→ **Task brief**
Resume the text on evaluating Weka clusterers and clustering new data in Ruby, continuing directly after its last line.

(Selected text begins)

The cross-validation returns the cross-validated log-likelihood:

# default number of folds is 3
log_likelihood = clusterer.cross_validate
# => -10.556166997137497

# with a custom number of folds
log_likelihood = clusterer.cross_validate(folds: 10)
# => -10.262696653333032

If your trained classifier should be evaluated against a set of test instances, you can use evaluate. The evaluation returns a Weka::Clusterer::ClusterEvaluation object which can be used to get details about the accuracy of the trained clusterer model:

test_instances = Weka::Core::Instances.from_arff('test_data.arff')
evaluation     = clusterer.evaluate(test_instances)

puts evaluation.summary
# EM
# ==
#
# Number of clusters: 2
# Number of iterations performed: 7
#
#             Cluster
# Attribute           0       1
#                (0.35)  (0.65)
# ==============================
# outlook
#   sunny         3.8732  3.1268
#   overcast      1.7746  4.2254
#   rainy         2.1889  4.8111
#   [total]       7.8368 12.1632
# ...

Clustering new data

Similar to classifiers, clusterers come with a either a cluster method or a distribution_for method which both take a Weka::Core::DenseInstance or an Array of values as argument.

The classify method returns the index of the predicted cluster:

instances = Weka::Core::Instances.from_arff('unlabeled_data.arff')

clusterer = Weka::Clusterers::Canopy.build
  train_with_instances instances
end

# with an instance as argument
instances.map do |instance|
  clusterer.cluster(instance)

(Selected text ends)
(Records shown begins)

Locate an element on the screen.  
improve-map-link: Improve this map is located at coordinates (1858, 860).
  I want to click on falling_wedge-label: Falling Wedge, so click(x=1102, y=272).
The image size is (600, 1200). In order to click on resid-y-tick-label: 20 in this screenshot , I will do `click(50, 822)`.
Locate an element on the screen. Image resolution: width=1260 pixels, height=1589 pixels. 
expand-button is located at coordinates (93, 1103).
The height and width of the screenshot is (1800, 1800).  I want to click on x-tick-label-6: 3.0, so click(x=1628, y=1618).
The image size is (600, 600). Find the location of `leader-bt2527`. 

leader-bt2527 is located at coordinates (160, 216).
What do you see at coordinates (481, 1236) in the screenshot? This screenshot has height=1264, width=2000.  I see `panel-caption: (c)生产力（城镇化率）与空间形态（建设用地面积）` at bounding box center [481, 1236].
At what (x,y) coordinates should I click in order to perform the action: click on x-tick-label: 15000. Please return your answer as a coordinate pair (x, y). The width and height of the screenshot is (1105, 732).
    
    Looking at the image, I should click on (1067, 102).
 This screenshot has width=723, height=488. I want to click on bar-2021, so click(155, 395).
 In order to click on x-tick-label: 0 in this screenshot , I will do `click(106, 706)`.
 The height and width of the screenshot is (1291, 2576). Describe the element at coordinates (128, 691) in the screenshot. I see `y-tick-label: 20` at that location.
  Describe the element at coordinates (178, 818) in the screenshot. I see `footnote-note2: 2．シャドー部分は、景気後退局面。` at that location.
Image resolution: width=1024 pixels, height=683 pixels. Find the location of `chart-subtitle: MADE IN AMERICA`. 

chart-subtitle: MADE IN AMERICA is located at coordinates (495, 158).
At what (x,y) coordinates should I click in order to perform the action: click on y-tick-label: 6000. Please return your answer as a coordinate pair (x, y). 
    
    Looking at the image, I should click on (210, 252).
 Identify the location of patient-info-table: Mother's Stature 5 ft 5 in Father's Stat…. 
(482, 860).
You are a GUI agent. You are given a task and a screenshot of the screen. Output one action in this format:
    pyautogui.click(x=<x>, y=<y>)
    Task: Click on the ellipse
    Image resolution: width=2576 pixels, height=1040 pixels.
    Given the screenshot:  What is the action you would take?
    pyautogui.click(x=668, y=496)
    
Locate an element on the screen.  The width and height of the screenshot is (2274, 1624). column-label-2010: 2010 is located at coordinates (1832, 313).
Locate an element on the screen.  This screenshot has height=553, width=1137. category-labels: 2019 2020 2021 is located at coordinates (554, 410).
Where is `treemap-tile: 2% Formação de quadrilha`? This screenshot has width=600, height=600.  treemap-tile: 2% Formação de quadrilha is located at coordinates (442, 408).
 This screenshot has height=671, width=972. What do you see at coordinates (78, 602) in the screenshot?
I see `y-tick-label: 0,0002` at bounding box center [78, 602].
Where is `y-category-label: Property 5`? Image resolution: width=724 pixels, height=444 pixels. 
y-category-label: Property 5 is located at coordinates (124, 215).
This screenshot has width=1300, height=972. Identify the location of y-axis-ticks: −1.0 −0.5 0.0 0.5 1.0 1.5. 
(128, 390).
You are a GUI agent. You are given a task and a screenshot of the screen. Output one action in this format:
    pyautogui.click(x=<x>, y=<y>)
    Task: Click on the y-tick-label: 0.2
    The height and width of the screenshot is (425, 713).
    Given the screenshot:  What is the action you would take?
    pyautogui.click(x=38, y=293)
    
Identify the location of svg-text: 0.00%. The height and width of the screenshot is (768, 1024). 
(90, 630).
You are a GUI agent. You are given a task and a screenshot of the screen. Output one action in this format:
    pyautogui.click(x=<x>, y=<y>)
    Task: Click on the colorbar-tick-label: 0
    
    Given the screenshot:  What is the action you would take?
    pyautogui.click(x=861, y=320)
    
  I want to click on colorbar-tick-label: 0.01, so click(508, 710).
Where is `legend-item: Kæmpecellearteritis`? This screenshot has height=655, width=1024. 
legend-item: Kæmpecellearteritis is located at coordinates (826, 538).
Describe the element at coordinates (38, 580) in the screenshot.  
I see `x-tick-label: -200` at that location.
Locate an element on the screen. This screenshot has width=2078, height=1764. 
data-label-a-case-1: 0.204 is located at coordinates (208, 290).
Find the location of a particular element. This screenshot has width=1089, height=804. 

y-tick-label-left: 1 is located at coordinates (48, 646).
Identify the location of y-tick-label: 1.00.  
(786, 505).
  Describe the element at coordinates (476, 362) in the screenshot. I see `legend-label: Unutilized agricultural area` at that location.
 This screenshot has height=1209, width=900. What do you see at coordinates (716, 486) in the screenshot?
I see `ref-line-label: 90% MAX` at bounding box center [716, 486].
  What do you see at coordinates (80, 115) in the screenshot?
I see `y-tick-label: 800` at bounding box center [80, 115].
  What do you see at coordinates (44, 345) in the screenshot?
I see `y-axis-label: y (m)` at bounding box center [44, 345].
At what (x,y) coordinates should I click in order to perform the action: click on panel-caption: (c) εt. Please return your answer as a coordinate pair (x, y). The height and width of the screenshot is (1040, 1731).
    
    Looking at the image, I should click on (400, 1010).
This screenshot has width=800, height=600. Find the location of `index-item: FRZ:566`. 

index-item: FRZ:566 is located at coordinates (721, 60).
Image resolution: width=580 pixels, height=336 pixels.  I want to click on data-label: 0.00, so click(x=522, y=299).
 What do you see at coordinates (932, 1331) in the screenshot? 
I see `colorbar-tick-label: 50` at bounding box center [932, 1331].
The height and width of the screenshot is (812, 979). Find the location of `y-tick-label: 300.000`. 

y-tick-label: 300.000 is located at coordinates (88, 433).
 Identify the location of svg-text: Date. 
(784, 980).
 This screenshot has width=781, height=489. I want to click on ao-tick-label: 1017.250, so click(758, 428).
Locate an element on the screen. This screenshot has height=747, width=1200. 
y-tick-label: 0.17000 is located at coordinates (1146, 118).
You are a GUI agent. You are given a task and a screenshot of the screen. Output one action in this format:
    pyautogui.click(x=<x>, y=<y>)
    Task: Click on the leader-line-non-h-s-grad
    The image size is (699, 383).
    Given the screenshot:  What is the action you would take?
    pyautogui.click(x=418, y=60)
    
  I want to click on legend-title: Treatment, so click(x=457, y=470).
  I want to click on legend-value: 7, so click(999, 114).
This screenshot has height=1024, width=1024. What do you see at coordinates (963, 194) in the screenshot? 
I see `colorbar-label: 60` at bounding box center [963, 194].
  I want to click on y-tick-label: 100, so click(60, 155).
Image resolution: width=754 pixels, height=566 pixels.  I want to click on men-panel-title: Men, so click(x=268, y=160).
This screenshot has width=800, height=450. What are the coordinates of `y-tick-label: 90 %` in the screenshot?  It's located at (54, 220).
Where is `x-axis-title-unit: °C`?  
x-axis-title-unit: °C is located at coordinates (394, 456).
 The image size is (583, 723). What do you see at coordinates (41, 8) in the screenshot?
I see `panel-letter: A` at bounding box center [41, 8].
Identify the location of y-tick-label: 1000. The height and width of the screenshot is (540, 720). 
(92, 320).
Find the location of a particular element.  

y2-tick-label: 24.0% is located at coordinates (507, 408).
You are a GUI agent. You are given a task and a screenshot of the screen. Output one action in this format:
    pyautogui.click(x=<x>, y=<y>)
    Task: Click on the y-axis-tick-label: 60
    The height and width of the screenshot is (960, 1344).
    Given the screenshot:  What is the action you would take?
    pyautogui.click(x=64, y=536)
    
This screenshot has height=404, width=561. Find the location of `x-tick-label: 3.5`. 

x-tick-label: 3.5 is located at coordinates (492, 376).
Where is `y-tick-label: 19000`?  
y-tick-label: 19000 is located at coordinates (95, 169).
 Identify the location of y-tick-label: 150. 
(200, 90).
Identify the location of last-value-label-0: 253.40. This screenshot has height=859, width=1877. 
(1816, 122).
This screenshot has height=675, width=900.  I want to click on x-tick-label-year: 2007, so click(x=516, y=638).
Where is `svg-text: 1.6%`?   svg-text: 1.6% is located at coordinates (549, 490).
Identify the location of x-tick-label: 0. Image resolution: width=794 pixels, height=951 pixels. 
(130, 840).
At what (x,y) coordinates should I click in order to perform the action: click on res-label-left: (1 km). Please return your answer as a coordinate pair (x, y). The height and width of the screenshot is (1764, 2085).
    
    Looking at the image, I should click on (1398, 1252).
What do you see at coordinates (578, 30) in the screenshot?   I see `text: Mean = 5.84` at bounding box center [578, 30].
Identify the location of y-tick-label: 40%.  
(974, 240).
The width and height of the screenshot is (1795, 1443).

(Records shown ends)

→ **Exercise answer**
end
# => [3, 3, 4, 0, 0, 1, 2, 3, 0, 0, 2, 2, 4, 1]

# with an Array of values as argument
clusterer.cluster [:sunny, 80, 80, :FALSE]
# => 4

The distribution_for method returns an Array with the distributions at the cluster‘s index:

# with an instance as argument
clusterer.distribution_for(instances.first)
# => [0.17229465277140552, 0.1675583309853506, 0.15089102301329346, 0.3274056122786787, 0.18185038095127165]

# with an Array of values as argument
classifier.distribution_for [:sunny, 80, 80, :FALSE]
# => [0.21517055355632506, 0.16012256401406233, 0.17890840384466453, 0.2202344150907843, 0.2255640634941639]

Adding a cluster attribute to a dataset

After building and training a clusterer with training instances you can use the clusterer in the unsupervised attribute filter AddCluster to assign a cluster to each instance of a dataset:

filter = Weka::Filter::Unsupervised::Attribute::AddCluster.new
filter.clusterer = clusterer

instances = Weka::Core::Instances.from_arff('unlabeled_data.arff')
clustered_instances = instances.apply_filter(filter)

puts clustered_instances.to_s

clustered_instance now has a nominal cluster attribute as the last attribute. The values of the cluster attribute are the N cluster names, e.g. with N = 2 clusters, the ARFF representation looks like:

...
@attribute outlook {sunny,overcast,rainy}
@attribute temperature numeric
@attribute humidity numeric
@attribute windy {TRUE,FALSE}
@attribute cluster {cluster1,cluster2}
...

Each instance is now assigned to a cluster, e.g.:

...
@data
sunny,85,85,FALSE,cluster1
sunny,80,90,TRUE,cluster1
...

Development

After checking out the repo, run bin/setup to install dependencies. To install this gem onto your local machine, run bundle exec rake install.

Then, run rake spec to run the tests. You can also run bin/console or rake irb for an interactive prompt that will allow you to experiment.

Contributing

Bug reports and pull requests are welcome on GitHub at https://github.com/paulgoetze/weka-jruby. This project is intended to be a safe, welcoming space for collaboration, and contributors are expected to adhere to the Contributor Covenant code of conduct.

For development we use the git branching model described by nvie.

Here's how to contribute:

  1. Fork it ( https://github.com/paulgoetze/weka-jruby/fork )
  2. Create your feature branch (git checkout -b feature/my-new-feature develop)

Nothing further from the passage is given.